Alyssa’s Notes: This spell is nasty. But also potentially extremely useful.  All magic is shut down entirely within the range of casting. Spells affecting people will be torn off with a pound of flesh taken with. Even potions are affected, leading to jars exploding and such. I encountered a spell that reflected my bullets back at me. This spell could shut that down instantly, allowing me use of my guns without fear of hitting myself.

Rigor Mortis

Effect: Breaks any bone of a target that moves significantly from the position it was in when the spell was cast.

Card Description: Six lines, arranged from the top of the card in the pattern of a single line, two parallel lines, a single line, then another two parallel ones. A jagged spiral weaves between each of the lines, separating them.

Rank: Five.

Alyssa’s Notes: A spell created for torture and execution, according to Irulon. A very showy public execution. Those to be made an example of would be set up in some public forum and told that, should they survive until nightfall, they would be allowed free. Smarter people turned their heads to the side, snapping their necks instantly. The more foolish would try to remain perfectly still, only to suffer from a chain reaction when they failed to keep still and instincts to jerk back kicked in. According to Irulon, only two people had survived from noon until nightfall in the three hundred years since the spell’s creation. Most serious crimes are apparently punished with exile south of the Fortress of Pandora, so those put under this spell must have done something heinous.

Spectral Axe

Effect: Manifest a scythe that rends souls from whatever it touches.
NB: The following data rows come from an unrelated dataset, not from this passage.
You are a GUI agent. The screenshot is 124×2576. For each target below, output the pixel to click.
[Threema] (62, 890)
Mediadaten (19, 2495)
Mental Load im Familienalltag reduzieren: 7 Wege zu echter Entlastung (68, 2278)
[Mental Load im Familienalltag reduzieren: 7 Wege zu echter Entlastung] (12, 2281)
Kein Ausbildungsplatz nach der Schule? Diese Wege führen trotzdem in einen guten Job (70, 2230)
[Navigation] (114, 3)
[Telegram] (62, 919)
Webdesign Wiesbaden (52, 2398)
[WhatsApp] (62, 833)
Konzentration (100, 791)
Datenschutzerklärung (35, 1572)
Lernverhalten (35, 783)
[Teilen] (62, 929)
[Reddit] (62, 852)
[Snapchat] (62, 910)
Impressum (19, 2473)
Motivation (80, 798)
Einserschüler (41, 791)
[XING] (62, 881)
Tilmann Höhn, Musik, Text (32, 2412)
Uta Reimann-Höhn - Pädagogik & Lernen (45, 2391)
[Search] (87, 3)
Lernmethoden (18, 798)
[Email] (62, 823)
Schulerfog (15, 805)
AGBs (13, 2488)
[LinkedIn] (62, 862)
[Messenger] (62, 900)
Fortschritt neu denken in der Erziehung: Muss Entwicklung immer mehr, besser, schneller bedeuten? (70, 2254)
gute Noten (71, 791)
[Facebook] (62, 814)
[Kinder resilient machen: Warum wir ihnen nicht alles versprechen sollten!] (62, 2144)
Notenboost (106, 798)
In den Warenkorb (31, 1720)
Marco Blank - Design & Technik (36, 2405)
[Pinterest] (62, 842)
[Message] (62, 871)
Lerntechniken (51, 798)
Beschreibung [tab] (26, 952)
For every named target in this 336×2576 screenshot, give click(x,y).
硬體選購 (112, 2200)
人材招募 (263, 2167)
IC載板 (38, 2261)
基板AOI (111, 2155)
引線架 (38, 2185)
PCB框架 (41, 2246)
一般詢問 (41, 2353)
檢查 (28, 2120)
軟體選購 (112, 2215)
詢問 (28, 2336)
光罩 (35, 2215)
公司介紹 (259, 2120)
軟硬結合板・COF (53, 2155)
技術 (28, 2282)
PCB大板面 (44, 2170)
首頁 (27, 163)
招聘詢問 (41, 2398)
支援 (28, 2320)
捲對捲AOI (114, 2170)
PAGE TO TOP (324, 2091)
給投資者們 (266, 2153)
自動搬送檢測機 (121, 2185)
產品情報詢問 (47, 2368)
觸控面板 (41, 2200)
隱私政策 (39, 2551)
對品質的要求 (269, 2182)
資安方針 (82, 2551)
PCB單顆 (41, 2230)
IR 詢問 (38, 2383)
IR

Card Description: Three rounded skulls made from angelic runes cross at the eyes. So while there are three complete skulls, there are only four distinct eye sockets. Patterns of lines form into crosses that run behind the runes, moving between individual characters where necessary to avoid crossing a character directly. It almost looks like a distorted Jolly Roger.

Rank: Four.

Alyssa’s Notes: This spell kills whatever it comes into contact with. The scythe doesn’t harm the physical body, but it tears the soul out, leaving it in a wispy form. Quite horrific. I’m not sure what a defense would be. Maybe there is a shield. Maybe avoidance is the only defense. Looking into that is a high priority now.


Physical

Manipulating the physical world!

Draw Water

Effect: Pulls a stream of water from one body to a container or second body.

Card Description: Three oblong diamonds, two oriented horizontally side by side with the third shifted vertically between the two. A circle runs through the center point of all three.

Rank: Two, oddly enough. It is the lowest ranked specialized spell I’ve encountered.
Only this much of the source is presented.